We must push the narrative beyond the frontiers placed by religion, we must challenge African societies and Countries to borrow a leaf from Pakistan a predominantly Muslim country that at some point had a female Prime Minister, and from Saudi Arabia that has outlawed underaged marriage. African Societies must stop being more Catholic than the Pope and or being more Muslim than Prophet Mohammed peace be unto him. We must rise up against child marriage and bring down the biases that consign our women to the Kitchen and or ‘the other room.’
African Societies and Governments must deliberately integrate and include the woman (womb-man) in all and every strata and or layer of decision making in our nations. We must inspire the African woman to aspire to reach her greatest potentials in a highly progressive world. And we must accept the fact that until we work hand in hand and side by side with the women our growth will be numb and short.

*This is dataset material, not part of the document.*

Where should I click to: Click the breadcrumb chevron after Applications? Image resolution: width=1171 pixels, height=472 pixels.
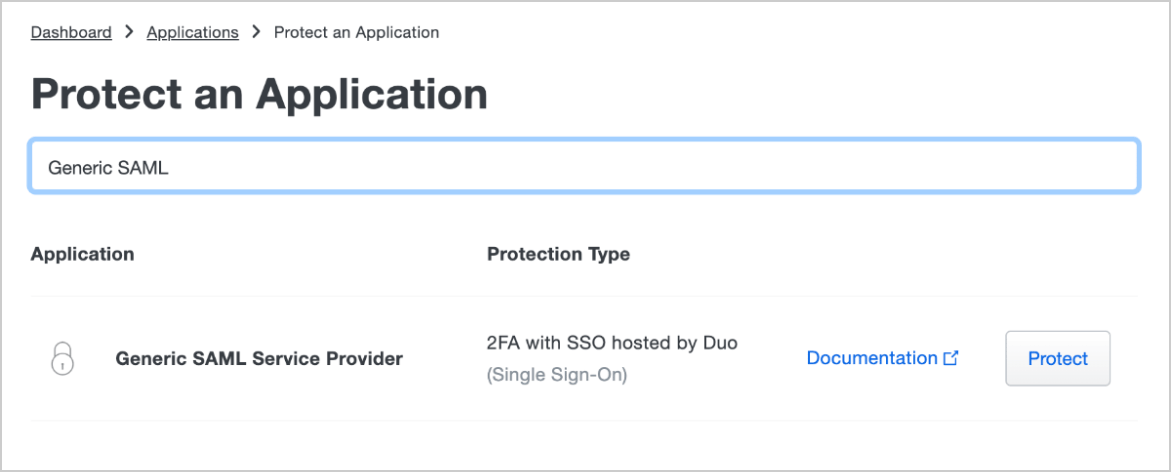coord(256,32)
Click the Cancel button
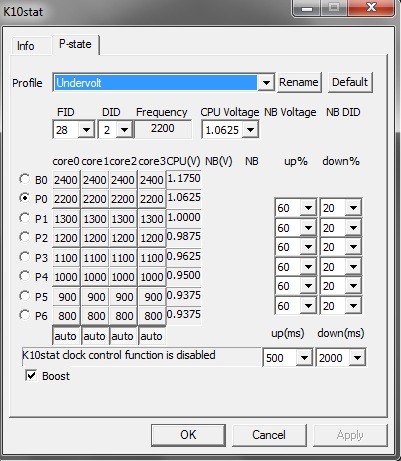The height and width of the screenshot is (461, 401). tap(269, 435)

Women must network, corporate and collaborate with fellow women, and in preaching gender parity do so with competency and capacity as the linchpin.
For time I must conclude by challenging our women in the words of a great sage, ‘if you can’t fly run, if you can’t run walk, if you can’t run crawl, but by all means keep moving’. Our women must therefore continue to build capacity and challenge for the soul of Africa for our collective good.
Prof. Nwaokobia Jnr.is a Leadership And Mentorship Instructor.